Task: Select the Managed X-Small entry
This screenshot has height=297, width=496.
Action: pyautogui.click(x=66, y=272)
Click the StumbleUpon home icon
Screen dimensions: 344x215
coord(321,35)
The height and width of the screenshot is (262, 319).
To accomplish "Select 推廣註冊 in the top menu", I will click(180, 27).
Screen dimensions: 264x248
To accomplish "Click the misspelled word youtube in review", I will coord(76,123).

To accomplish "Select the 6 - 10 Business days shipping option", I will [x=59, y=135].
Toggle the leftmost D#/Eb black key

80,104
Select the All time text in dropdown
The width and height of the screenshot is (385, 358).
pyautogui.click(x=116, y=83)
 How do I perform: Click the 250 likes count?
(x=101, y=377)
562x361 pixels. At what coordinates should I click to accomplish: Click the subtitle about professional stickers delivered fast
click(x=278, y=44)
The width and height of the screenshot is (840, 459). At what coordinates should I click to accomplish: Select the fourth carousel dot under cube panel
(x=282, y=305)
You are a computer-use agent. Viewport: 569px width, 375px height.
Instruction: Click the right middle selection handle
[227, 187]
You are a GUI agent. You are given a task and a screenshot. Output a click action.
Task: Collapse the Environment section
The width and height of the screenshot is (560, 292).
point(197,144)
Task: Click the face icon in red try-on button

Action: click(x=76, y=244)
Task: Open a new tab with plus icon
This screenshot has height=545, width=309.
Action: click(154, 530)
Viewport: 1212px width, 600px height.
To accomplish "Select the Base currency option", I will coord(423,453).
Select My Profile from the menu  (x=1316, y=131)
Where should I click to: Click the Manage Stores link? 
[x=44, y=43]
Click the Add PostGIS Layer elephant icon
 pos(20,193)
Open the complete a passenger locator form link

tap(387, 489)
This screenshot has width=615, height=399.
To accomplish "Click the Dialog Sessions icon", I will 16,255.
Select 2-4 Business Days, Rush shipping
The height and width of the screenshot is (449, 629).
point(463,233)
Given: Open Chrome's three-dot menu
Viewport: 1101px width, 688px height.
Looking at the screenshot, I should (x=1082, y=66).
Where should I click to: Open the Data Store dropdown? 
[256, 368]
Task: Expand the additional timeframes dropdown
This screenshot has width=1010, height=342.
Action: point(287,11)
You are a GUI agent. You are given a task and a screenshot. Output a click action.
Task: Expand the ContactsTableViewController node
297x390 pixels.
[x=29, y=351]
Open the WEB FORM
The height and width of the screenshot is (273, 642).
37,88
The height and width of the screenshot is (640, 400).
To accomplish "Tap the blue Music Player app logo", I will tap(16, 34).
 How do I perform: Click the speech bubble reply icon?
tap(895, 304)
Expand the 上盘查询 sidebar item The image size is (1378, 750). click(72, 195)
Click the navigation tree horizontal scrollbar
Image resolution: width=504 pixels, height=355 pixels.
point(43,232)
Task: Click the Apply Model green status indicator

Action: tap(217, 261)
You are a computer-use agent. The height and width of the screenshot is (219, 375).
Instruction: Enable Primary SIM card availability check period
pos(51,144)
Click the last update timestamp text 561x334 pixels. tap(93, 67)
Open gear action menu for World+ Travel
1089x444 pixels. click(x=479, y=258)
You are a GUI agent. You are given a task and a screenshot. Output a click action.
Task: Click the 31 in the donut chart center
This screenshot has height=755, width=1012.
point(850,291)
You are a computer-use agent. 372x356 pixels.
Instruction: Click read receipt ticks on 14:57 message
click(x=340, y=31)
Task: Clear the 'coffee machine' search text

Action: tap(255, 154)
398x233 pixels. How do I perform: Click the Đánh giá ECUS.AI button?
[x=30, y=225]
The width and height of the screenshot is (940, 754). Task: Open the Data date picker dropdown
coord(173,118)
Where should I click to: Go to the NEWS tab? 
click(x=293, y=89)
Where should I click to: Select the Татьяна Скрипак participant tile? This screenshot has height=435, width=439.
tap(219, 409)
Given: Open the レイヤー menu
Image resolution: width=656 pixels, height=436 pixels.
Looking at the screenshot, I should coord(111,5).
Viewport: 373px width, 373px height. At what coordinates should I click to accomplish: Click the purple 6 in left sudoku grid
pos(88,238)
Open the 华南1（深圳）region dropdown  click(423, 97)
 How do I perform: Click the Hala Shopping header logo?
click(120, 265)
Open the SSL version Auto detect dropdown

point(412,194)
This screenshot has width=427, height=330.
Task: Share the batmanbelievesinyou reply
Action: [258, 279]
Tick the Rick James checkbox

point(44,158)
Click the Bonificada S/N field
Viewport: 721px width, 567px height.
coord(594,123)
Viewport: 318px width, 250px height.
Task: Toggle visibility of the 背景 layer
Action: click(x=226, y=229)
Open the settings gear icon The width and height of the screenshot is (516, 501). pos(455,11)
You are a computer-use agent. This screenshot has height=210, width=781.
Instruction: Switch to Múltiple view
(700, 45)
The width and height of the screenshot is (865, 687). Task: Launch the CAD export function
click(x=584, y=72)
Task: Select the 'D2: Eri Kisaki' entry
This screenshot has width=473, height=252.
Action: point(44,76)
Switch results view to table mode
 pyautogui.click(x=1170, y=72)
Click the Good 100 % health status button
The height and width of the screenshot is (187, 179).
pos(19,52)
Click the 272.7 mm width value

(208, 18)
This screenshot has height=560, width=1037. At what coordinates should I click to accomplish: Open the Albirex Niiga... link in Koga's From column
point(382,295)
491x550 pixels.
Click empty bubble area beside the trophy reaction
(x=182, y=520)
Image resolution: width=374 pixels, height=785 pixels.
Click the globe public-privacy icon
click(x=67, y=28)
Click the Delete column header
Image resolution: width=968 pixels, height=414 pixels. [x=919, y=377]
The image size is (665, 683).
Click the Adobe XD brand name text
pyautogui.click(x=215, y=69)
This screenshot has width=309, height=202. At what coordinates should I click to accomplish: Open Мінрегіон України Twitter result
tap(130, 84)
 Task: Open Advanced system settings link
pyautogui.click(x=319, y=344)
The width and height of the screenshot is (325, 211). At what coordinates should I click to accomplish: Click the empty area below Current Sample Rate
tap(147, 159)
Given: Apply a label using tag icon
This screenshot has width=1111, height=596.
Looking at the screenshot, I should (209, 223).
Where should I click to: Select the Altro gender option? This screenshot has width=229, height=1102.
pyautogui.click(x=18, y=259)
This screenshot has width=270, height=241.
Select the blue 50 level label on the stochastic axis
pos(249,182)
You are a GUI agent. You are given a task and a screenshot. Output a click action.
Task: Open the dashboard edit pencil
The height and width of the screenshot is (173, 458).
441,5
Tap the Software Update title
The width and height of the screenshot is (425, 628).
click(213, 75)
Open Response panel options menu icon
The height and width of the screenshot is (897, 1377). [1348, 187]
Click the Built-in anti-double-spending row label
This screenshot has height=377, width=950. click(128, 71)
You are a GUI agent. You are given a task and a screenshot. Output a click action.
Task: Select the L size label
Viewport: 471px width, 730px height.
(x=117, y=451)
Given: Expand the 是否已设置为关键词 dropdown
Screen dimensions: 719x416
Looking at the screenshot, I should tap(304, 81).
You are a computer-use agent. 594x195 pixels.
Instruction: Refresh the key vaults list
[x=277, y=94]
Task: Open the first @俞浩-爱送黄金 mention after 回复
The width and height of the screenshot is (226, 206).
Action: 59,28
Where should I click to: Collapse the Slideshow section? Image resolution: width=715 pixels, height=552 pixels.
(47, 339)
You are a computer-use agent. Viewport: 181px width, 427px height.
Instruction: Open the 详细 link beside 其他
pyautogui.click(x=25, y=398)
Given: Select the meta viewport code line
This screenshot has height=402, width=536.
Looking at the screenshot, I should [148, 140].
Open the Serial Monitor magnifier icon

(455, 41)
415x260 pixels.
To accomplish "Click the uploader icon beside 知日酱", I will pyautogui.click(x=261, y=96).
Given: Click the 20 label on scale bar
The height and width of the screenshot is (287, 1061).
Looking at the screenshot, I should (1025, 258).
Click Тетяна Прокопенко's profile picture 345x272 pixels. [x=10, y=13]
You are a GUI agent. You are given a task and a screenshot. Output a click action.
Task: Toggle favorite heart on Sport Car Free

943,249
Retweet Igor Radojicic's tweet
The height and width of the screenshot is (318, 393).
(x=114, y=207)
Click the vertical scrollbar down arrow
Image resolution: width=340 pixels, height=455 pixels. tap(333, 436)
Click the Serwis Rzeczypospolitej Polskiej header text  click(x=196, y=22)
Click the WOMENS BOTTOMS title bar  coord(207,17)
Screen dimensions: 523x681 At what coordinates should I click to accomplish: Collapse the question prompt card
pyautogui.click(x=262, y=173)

Directions.
All lines above containing the string "will": copy each one.

Answer.
To accomplish "Select 推廣註冊 in the top menu", I will click(180, 27).
To accomplish "Click the misspelled word youtube in review", I will coord(76,123).
To accomplish "Select the 6 - 10 Business days shipping option", I will [x=59, y=135].
To accomplish "Select the Base currency option", I will coord(423,453).
To accomplish "Click the Dialog Sessions icon", I will 16,255.
To accomplish "Tap the blue Music Player app logo", I will tap(16, 34).
To accomplish "Click the uploader icon beside 知日酱", I will pyautogui.click(x=261, y=96).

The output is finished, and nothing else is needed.